The Catacombs were originally the Quarries of Paris, which were dug in Gallo-Roman times when they used the stones to build the city. That was several millennia ago. Since 1786, the city has used these tunnels and quarries as an ossuary in which to house the bones of the dead people of Paris.
The displacement of the buried began with the Les Innocents cemetery in 1786, which was located at Les Halles. Centuries of burying the dead there, plus disease and war, had led to very poor and unsanitary conditions. To avoid the possible threat of plague, the city decided that the remains of the interred must be moved.
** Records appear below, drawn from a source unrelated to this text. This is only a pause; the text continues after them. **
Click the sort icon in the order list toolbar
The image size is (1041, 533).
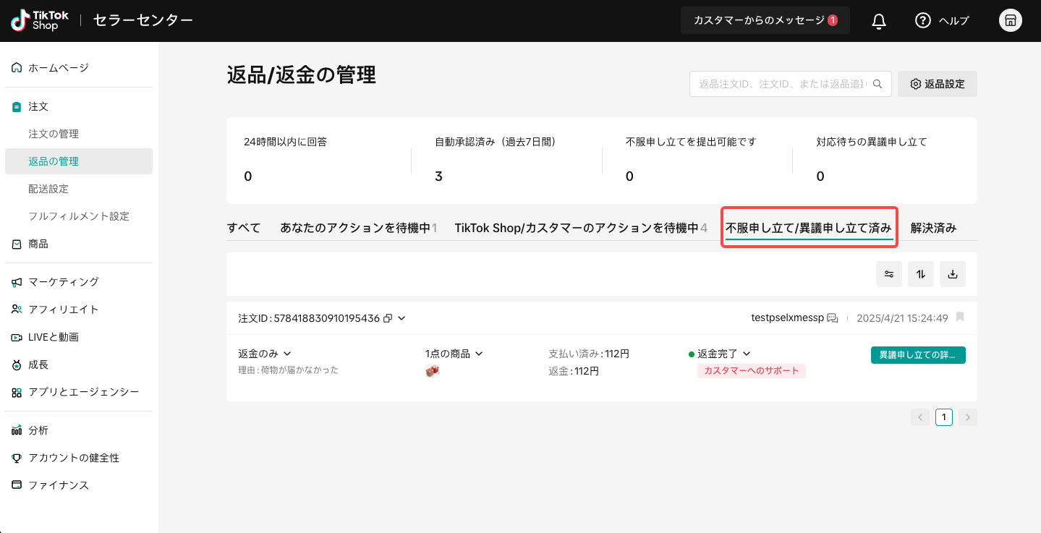pyautogui.click(x=920, y=273)
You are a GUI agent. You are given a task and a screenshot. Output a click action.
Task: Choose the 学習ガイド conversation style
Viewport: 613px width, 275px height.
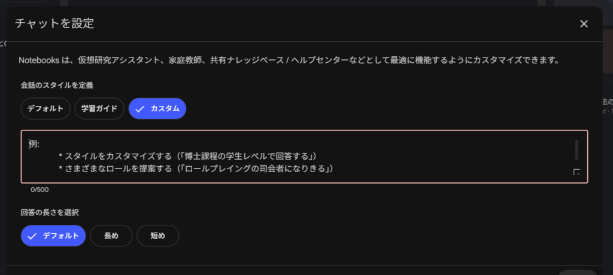[99, 109]
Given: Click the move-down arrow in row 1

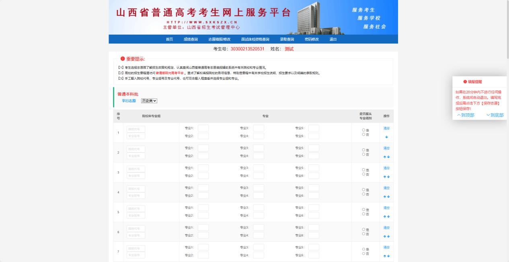Looking at the screenshot, I should [386, 137].
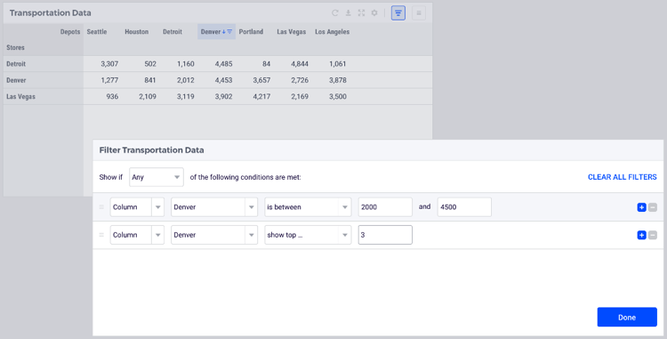Open the 'is between' operator dropdown
The width and height of the screenshot is (667, 339).
[x=308, y=207]
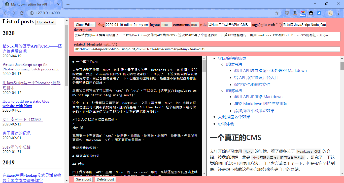Jump to 心得体会 in table of contents
The image size is (344, 183).
coord(226,124)
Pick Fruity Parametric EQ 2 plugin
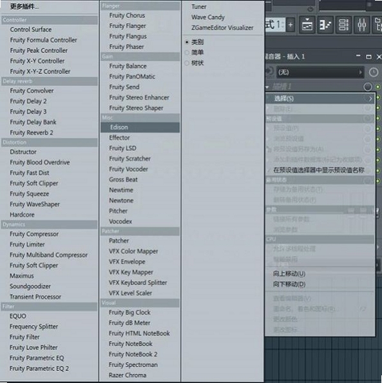Image resolution: width=382 pixels, height=383 pixels. pos(39,368)

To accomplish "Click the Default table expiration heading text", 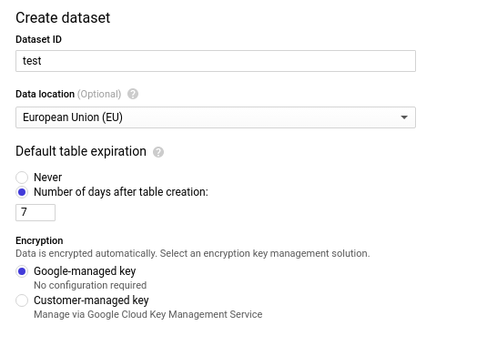I will 81,151.
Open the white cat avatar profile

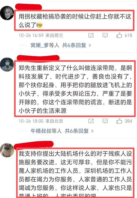click(x=7, y=150)
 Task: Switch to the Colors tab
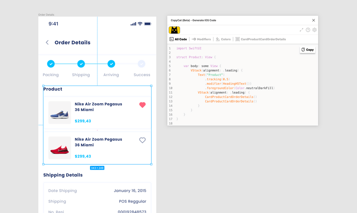point(223,39)
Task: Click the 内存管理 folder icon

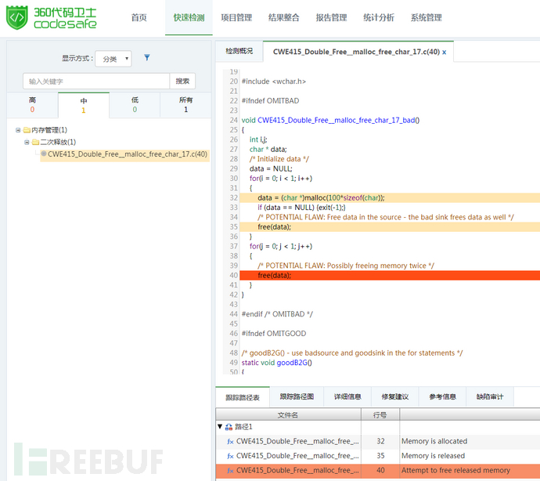Action: pos(27,130)

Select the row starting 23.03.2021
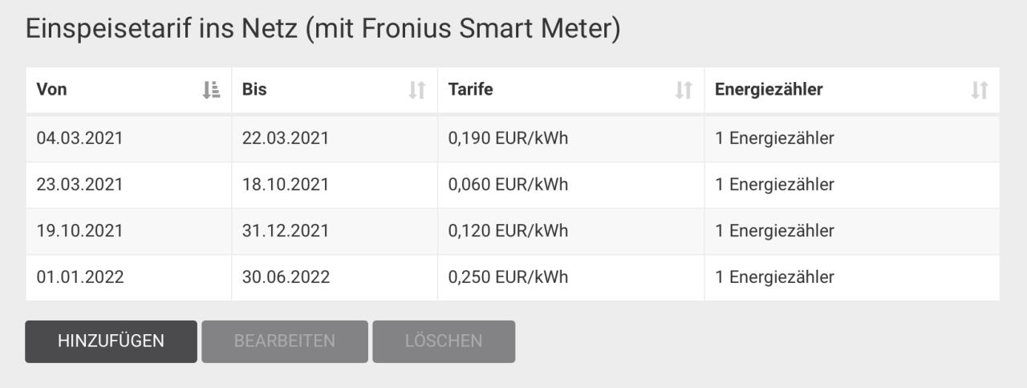513,186
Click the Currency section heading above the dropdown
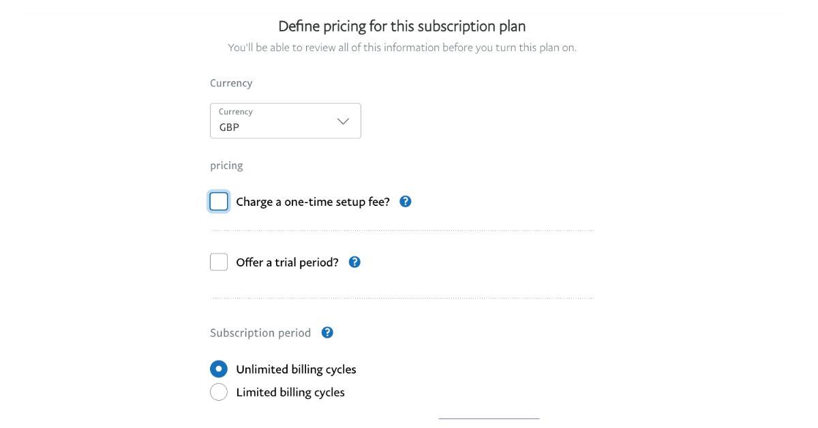Image resolution: width=818 pixels, height=428 pixels. (x=231, y=83)
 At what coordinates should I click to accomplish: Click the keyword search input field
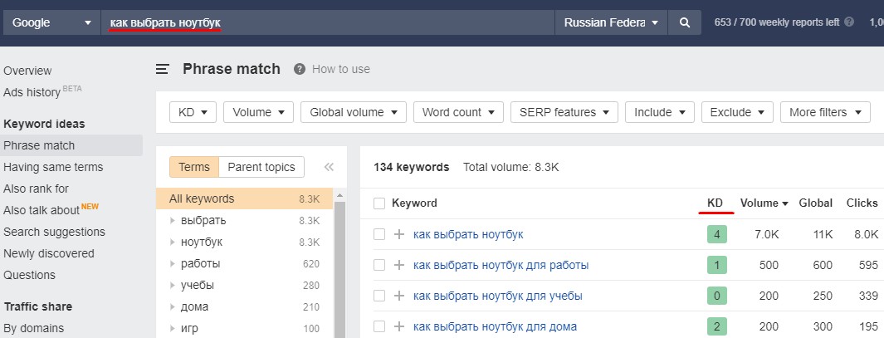pyautogui.click(x=328, y=22)
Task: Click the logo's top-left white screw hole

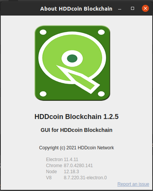Action: (x=43, y=32)
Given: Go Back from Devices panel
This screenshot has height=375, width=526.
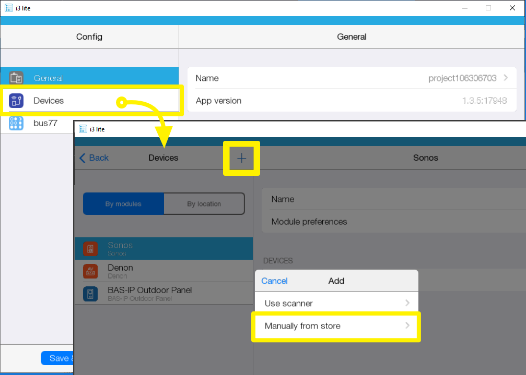Looking at the screenshot, I should click(94, 158).
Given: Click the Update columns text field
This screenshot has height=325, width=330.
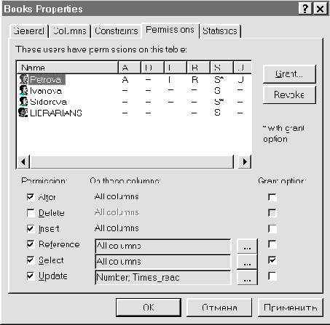Looking at the screenshot, I should 162,278.
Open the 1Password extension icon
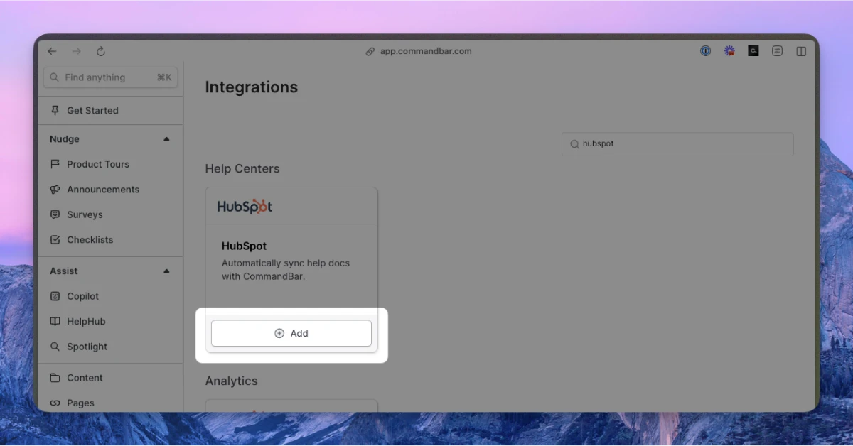853x446 pixels. [x=705, y=51]
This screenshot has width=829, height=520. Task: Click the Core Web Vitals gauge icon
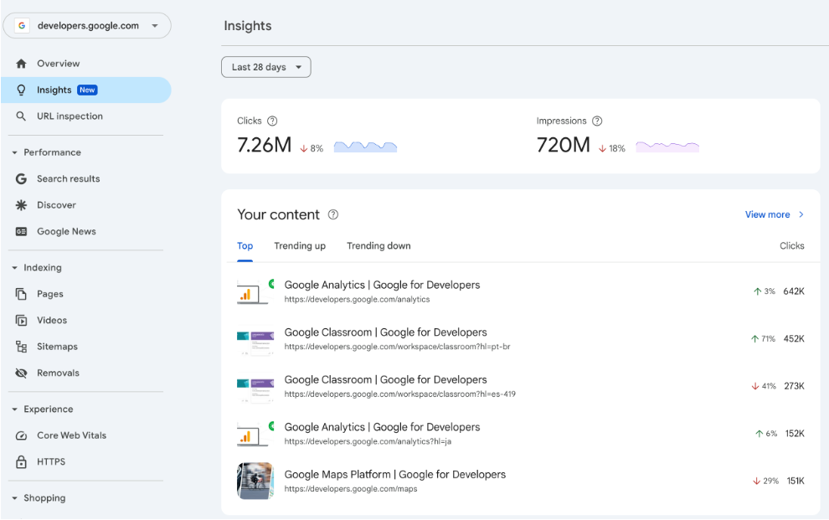pyautogui.click(x=22, y=436)
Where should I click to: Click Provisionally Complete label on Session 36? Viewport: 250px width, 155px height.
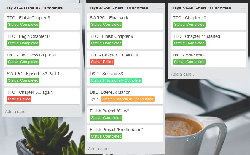click(116, 80)
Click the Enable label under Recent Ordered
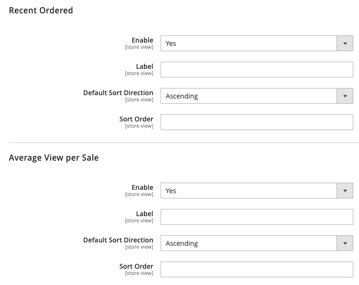 pos(142,40)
Inside Catacombes de Paris — Photo courtesy of Kos
Urban legend has it that a cult of demon worshippers set up shop in the catacombs underneath the Trocadéro a couple decades ago and lured worshippers there for their midnight séances. Urban legends are so entertaining, aren’t they?
Some of the bones of famous people that are said to be buried in the catacombs include François Rabelais (d. 1553), Danton and Robesbierre, who both died in 1794.
The official catacombs visit is very accessible and conveniently located at Place Denfert-Rochereau. Tours last 45 minutes and cover just over a mile. Count on 130 steps down and 83 up.
It’s open daily, except Mondays and holidays, from 10 a.m. to 5 p.m. Tickets are sold right there at the kiosk for the morning and afternoon guided tours, and for an extra three euros, you can have an audio self-guided tour.
Bring a jacket, as it’s a bit cool down there, 60 feet below the streets of Paris. And be sure to look for the sign, written in French, that says, "Halt, this is the realm of death." (In French, it's "Arrête, c’est ici l’empire de la mort.")
Catacombes de Paris — Photo courtesy of Catacombes de Paris
Le Manoir de Paris
Le Manoir de Paris is one of the best Halloween activities to do in Paris. It’s a whole building, one of those old ones near the Gare du Nord, that has been transformed into a haunted house.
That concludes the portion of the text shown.